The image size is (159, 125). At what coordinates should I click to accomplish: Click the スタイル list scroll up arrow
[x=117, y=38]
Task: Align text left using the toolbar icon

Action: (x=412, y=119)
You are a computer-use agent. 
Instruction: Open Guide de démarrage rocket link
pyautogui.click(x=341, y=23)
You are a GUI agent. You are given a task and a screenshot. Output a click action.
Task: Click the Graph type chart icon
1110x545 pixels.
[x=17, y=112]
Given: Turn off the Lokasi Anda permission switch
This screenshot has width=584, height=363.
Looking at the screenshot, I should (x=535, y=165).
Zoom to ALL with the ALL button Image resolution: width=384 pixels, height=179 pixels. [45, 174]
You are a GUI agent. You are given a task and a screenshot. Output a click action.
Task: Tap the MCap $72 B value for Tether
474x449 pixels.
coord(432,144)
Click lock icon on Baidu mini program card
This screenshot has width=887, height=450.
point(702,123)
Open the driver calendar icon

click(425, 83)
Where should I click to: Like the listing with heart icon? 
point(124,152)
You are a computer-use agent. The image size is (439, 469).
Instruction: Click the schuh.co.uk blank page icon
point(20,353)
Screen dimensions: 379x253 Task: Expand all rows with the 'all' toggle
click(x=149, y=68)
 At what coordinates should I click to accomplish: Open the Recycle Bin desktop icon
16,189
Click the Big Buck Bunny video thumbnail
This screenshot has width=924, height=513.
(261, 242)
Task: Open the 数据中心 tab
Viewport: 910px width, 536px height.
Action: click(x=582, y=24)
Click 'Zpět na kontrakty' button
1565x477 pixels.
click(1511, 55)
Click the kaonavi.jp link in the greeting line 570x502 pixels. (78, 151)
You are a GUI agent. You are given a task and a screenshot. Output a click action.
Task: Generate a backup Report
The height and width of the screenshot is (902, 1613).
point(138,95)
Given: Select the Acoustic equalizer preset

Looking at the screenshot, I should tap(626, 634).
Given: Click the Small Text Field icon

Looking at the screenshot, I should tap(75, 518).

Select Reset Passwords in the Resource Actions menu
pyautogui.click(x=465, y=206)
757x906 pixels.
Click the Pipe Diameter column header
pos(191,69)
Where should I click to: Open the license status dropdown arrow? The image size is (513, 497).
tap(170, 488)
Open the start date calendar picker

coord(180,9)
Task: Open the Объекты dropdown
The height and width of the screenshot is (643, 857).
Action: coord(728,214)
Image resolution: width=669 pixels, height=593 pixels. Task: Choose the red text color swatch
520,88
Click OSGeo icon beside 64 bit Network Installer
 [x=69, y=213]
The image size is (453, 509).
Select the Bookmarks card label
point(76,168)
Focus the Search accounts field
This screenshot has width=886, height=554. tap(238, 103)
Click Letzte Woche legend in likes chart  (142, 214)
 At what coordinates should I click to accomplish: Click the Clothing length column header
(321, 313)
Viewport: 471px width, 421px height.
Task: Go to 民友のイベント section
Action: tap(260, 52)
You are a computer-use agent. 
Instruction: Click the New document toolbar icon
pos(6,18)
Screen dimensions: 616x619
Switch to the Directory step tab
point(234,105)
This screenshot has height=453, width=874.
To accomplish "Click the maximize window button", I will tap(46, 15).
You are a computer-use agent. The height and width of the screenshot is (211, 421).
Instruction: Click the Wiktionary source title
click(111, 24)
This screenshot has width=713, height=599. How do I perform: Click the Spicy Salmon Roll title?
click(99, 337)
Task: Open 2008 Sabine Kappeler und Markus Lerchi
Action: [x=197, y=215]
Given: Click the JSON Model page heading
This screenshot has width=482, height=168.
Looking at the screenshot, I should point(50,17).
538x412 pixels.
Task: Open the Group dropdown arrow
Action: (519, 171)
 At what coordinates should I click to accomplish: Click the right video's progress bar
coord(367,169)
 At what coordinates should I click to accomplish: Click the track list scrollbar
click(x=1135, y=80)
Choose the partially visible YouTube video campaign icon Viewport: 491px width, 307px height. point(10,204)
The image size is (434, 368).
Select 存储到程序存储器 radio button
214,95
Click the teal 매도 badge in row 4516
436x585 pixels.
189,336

> [About this task]
Each line above holding the word "chart" counts; reply with how many there are, only the number.

> [Reply]
2